I'm trying to take two XML files (a full file and an incremental file) and merge them together. The XML file looks like this:
<List>
<Records>
<Person id="001" recordaction="add">
...
</Person>
</Records>
</List>
The recordaction attribute can also be "chg" for changes or "del" for deletes. The basic logic of my program is:
1) Read the full file into an XmlDocument.
2) Read the incremental file into an XmlDocument, select the nodes using XmlDocument.SelectNodes(), place those nodes into a dictionary for easier searching.
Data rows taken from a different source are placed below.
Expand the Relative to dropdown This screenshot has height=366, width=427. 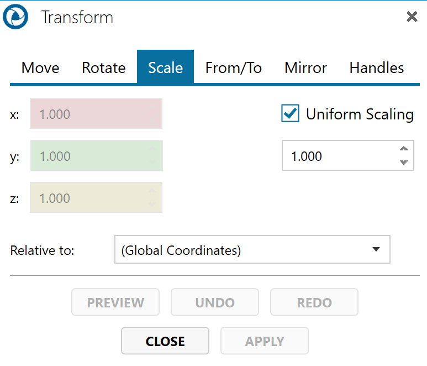click(x=252, y=250)
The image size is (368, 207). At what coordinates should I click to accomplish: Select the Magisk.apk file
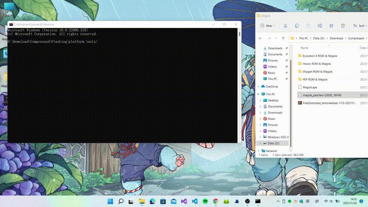click(310, 88)
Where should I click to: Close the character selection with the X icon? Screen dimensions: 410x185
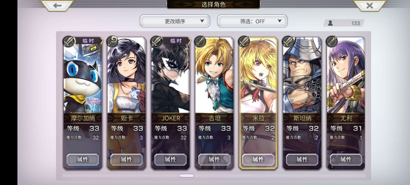point(369,5)
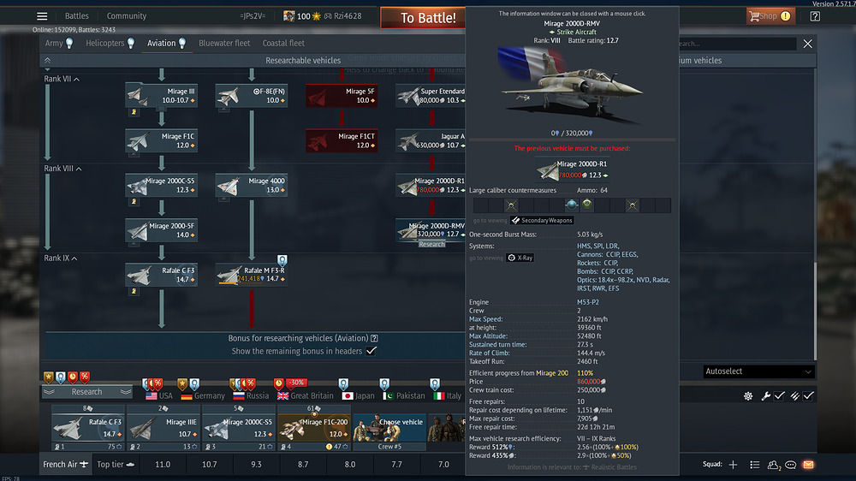The width and height of the screenshot is (856, 481).
Task: Open the hamburger main menu
Action: (42, 15)
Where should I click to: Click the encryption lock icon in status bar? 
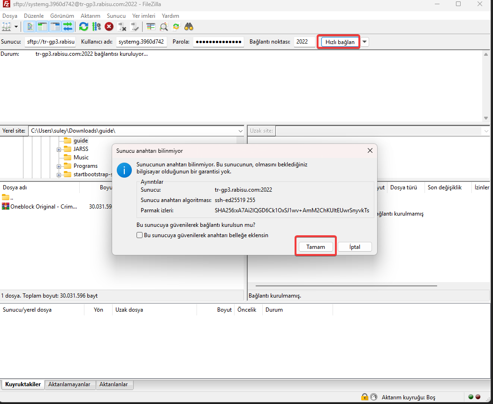click(364, 397)

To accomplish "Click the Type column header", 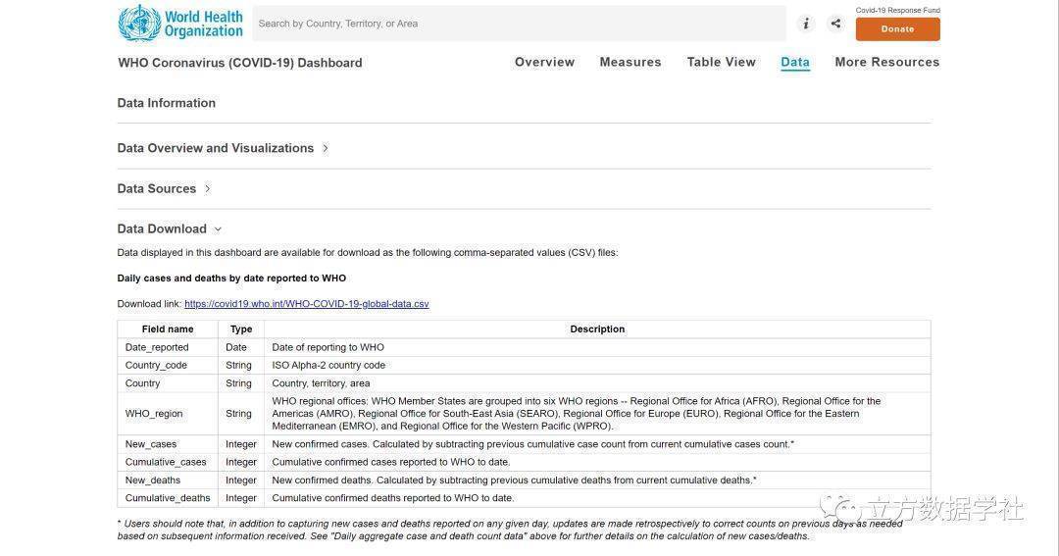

3) Select all the nodes in the full file, loop through and check each against the dictionary containing the incremental records. If recordaction="chg" or "del" add the node to a list, then delete all the nodes from the XmlNodeList that are in that list. Finally, add recordaction="chg" or "add" records from the incremental file into the full file.
4) Save the XML file.
I'm having some serious problems with step 3. Here's the code for that function:
private void ProcessChanges(XmlNodeList nodeList, Dictionary<string, XmlNode> dictNodes)
{
XmlNode lastNode = null;
XmlNode currentNode = null;
List<XmlNode> nodesToBeDeleted = new List<XmlNode>();
// If node from full file matches to incremental record and is change or delete,
// mark full record to be deleted.
foreach (XmlNode fullNode in fullDocument.SelectNodes("/List/Records/Person"))
{
dictNodes.TryGetValue(fullNode.Attributes[0].Value, out currentNode);
if (currentNode != null)
{
if (currentNode.Attributes["recordaction"].Value == "chg"
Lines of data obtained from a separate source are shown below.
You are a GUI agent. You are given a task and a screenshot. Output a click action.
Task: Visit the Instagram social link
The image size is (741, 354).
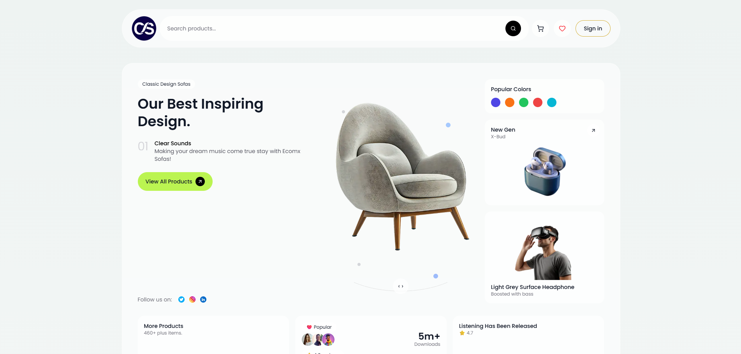pyautogui.click(x=192, y=299)
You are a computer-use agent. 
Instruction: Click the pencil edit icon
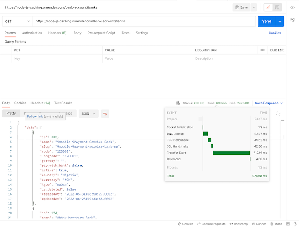tap(268, 7)
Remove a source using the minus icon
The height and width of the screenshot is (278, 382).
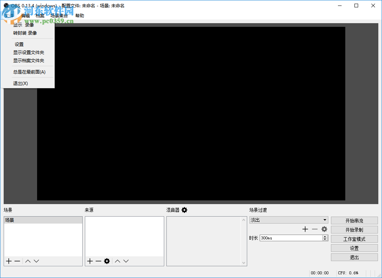[98, 261]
|| currentNode.Attributes["recordaction"].Value == "del")
{
nodesToBeDeleted.Add(currentNode);
}
}
lastNode = fullNode;
}
// Delete marked records
for (int i = nodeList.Count - 1; i >= 0; i--)
{
if(nodesToBeDeleted.Contains(nodeList[i]))
{
nodeList[i].ParentNode.RemoveChild(nodesToBeDeleted[i]);
}
}
// Add in the incremental records to the new full file for records marked add or change.
foreach (XmlNode weeklyNode in nodeList)
{
if (weeklyNode.Attributes["recordaction"].Value == "add"
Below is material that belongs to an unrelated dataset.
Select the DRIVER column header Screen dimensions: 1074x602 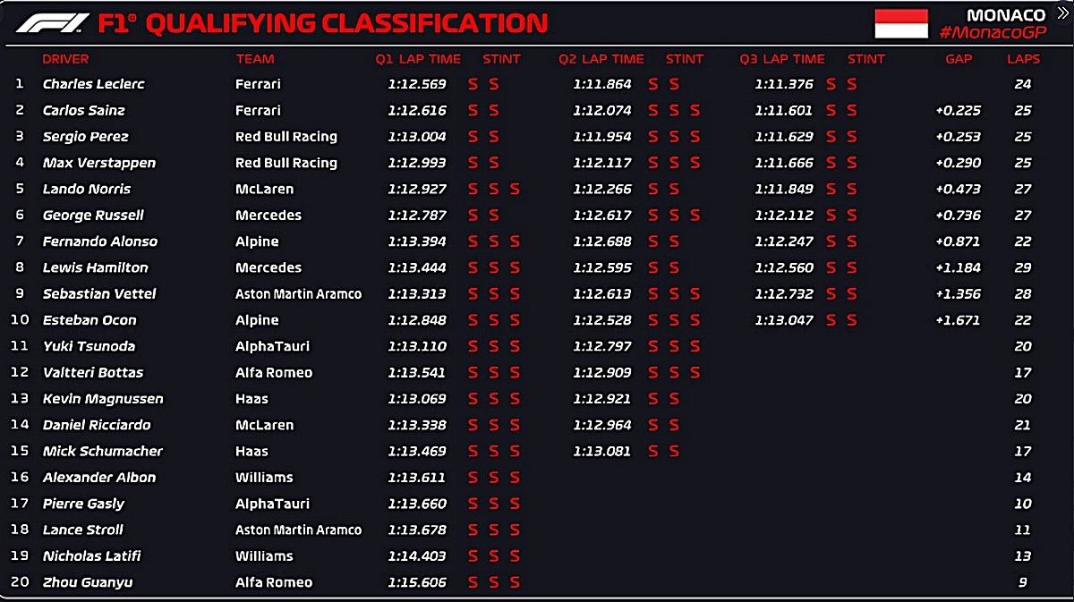point(66,59)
|| weeklyNode.Attributes["recordaction"].Value == "chg")
{
fullDocument.InsertAfter(weeklyNode, lastNode);
lastNode = weeklyNode;
}
}
}
The XmlNodeList being passed in is just all of the incremental records that were selected out from the incremental file, and the dictionary is just those same nodes but key'd on the id so I didn't have to loop through all of the incremental records each time. Right now the program is dying at the "Delete marked records" stage due to indexing out of bounds. I'm pretty sure the "Add in the incremental records" doesn't work either. Any ideas? Also some suggestions on making this more efficient would be nice. I could potentially run into a problem because it's reading in a 250MB file which balloons up to 750MB in memory, so I was wondering if there was an easier way to go node-by-node in the full file. Thanks!